E350, in response to your question about the augers sticking out in front of the bucket, the answer is yes, here's a few pics, however with the Honda Bucket extension from Cormier Equipment, yes that part does fit theYTt624s with a bit of drilling and use the bolts that come with the kit, verses the Hondas, the Hondas all ready have the holes there for it, just install the bolts that come with the extension,the extension and drift cutter bars normally will bring up before she will hit something but still have to be care full anyway, heres a few pics


----------



## chaulky45 (Jan 23, 2014)

For some reason I am unable to upload pics, not sure why, never had this problem before


----------



## E350 (Apr 21, 2015)

*chaulky45*: Thanks for the pics. My curiousity was spurred by *McRockFish*'s complaint about the augers sticking out past the auger housing on the new Honda models HSS1332TA or HSS928TA. (I am very interested in snow blower design because I hope to rebuild and expand the Kimpex 48" ATV snow blower.) 

I am glad you started this thread. I was too tired to take pictures this weekend of my older model Honda HS1132TA, but I am pretty sure that the augers also stick out past the housing as well. (Because I mistakenly ate up part of my wooden deck railing this weekend...)

Probably only a guy would say this about a snowblower:

Your Yamaha is a beautiful blue up against a snowbank! If you are going to work hours with a tool, it might as well be pretty. (Yamaha's Superjet is similarly a very pretty ski.) 

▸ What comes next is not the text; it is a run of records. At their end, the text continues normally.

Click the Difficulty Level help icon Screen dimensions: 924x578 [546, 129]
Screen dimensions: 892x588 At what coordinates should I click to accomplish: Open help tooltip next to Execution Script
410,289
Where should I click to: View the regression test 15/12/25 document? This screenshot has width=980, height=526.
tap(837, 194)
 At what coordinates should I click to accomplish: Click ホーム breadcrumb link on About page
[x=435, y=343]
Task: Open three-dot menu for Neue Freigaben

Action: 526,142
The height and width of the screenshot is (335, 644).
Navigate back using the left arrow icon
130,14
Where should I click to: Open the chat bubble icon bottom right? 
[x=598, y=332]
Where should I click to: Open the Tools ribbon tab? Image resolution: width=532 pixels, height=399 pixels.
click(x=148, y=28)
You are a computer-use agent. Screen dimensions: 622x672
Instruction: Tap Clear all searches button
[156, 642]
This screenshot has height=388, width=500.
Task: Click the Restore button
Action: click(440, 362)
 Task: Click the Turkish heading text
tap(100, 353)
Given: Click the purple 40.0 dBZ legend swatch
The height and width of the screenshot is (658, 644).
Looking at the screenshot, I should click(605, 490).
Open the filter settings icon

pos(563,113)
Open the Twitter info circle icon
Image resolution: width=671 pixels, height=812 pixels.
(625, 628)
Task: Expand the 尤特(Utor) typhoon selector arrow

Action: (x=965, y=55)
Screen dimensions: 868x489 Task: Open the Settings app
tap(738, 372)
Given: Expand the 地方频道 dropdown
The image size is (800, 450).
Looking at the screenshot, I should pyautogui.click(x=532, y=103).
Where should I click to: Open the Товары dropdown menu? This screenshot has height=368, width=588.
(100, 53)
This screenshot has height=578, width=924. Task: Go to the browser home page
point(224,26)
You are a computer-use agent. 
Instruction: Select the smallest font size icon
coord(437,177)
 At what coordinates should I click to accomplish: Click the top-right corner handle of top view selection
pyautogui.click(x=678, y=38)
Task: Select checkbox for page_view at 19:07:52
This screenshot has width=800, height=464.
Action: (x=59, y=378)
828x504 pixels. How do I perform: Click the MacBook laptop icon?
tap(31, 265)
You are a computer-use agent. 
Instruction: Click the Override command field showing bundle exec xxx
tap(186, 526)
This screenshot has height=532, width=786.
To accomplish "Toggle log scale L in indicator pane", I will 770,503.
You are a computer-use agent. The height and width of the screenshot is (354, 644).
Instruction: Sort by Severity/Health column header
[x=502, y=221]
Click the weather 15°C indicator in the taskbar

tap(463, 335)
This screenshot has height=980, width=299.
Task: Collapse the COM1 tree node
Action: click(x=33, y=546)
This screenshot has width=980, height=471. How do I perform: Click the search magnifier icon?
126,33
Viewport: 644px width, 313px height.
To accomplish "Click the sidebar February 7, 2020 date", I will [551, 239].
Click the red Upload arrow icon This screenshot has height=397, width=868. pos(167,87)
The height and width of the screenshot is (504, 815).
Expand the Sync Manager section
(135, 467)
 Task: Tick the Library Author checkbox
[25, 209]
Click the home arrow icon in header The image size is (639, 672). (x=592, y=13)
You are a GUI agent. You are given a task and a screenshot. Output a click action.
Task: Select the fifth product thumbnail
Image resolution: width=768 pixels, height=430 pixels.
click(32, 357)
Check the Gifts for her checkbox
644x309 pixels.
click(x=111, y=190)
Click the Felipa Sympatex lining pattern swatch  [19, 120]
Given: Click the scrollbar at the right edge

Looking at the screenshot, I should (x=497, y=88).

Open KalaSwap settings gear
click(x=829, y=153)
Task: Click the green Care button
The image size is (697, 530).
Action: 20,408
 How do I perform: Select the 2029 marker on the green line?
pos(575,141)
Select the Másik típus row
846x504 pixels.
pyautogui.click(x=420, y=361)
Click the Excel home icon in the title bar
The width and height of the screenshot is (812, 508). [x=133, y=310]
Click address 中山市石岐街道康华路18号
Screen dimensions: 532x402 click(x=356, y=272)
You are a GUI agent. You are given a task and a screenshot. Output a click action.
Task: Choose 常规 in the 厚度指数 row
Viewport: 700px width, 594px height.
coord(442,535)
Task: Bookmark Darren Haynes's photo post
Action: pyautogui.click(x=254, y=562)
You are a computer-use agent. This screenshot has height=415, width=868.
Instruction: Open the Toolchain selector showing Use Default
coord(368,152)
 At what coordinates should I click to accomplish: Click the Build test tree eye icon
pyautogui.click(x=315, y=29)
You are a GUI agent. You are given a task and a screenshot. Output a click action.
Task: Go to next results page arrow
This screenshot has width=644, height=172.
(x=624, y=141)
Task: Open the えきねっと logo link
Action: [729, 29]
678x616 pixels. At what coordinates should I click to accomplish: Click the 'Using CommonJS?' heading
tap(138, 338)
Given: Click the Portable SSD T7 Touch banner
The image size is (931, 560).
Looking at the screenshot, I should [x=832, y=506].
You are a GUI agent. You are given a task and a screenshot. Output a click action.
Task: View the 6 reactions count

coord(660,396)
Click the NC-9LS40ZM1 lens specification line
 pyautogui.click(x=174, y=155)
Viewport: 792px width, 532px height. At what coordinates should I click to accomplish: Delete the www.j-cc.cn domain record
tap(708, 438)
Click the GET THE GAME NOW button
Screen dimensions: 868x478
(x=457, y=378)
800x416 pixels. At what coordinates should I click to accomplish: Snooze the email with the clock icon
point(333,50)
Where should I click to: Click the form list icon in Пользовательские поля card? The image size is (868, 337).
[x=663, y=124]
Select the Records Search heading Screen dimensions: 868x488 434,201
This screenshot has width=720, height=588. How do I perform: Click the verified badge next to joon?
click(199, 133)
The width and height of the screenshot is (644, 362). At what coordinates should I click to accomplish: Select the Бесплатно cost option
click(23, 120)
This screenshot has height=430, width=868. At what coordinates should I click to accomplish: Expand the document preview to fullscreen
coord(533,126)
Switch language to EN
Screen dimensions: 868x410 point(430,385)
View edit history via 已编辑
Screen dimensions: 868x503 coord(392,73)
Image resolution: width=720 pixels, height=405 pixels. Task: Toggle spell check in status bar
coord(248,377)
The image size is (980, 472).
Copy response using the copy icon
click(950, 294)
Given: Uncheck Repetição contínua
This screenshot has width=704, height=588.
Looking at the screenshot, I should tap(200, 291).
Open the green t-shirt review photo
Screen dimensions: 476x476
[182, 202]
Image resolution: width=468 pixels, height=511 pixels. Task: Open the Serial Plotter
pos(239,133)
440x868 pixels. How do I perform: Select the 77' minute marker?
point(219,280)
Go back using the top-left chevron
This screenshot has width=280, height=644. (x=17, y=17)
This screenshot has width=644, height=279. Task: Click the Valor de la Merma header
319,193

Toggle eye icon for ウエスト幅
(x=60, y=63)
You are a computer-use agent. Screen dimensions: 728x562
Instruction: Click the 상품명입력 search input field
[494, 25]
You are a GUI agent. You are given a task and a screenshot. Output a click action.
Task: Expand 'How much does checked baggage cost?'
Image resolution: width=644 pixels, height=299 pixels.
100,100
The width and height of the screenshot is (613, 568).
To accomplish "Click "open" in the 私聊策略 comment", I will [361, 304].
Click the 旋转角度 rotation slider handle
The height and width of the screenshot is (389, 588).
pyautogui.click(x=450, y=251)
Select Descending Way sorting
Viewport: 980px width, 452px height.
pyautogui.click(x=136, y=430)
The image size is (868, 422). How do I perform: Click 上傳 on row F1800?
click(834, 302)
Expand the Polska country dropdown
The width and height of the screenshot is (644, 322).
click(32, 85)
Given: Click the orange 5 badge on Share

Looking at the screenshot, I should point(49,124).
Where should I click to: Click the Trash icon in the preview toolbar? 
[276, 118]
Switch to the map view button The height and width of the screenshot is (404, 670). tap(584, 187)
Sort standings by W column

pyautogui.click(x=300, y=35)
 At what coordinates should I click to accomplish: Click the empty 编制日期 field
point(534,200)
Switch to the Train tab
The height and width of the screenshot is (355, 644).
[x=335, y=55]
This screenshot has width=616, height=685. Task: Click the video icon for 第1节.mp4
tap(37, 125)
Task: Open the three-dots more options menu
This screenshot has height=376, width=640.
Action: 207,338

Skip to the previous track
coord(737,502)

I am very happy with my HS1132TA for what it is - an older model. It does what I need. Yes, I want to add electric chute rotation and taller handles and more power. And although I have never stalled the engine at EOD, I have come really close. So, I won't install your auger housing extension (at EOD I undercut the bank with snow falling on the top of the auger housing) until after I upgrade the engine to the Honda 13HP. Thursday, I blew new snow from 12 midnight to 3:22 am to be able to drive up the driveway, park and Y-turn. Of course, I would like to demo the new Honda HSS1332 track model and the comparable new Yamaha model. Because we all appreciate well designed machines. But realistically, the HS1132TA I have now is simply a great machine, and with appropriate maintenance will likely serve me well for years to come.


----------



## chaulky45 (Jan 23, 2014)

*Thanks*



E350 said:


> *chaulky45*: Thanks for the pics. My curiousity was spurred by *McRockFish*'s complaint about the augers sticking out past the auger housing on the new Honda models HSS1332TA or HSS928TA. (I am very interested in snow blower design because I hope to rebuild and expand the Kimpex 48" ATV snow blower.)
> 
> I am glad you started this thread. I was too tired to take pictures this weekend of my older model Honda HS1132TA, but I am pretty sure that the augers also stick out past the housing as well. (Because I mistakenly ate up part of my wooden deck railing this weekend...)
> 
> ...


Yes Thanks, yeah its a nice little machine and different looking then the rest here where I live, only 2 others besides mine here,mines different then the the rest I'm just into dressing the blowers up different then the rest the same as I did with all my Honda's, lot of people stop by to see what it is when I'm out blowing snow with it, I live on a busy main st where a 1000 plus cars a day go back and forth, most people are used to seeing my other blowers I had and sold in different size honda's in last few years now they are seeing a Blue Blower instead of the the common red Honda's,so at a glimpse when driving by they don't know what type of blower it is till they stop and look, as for the augers stuck out a bit on these Yamaha's and the Honda's too I think the reason is to cut into the snow faster verses the augers being inside further before they start chopping the snow, I could be wrong


----------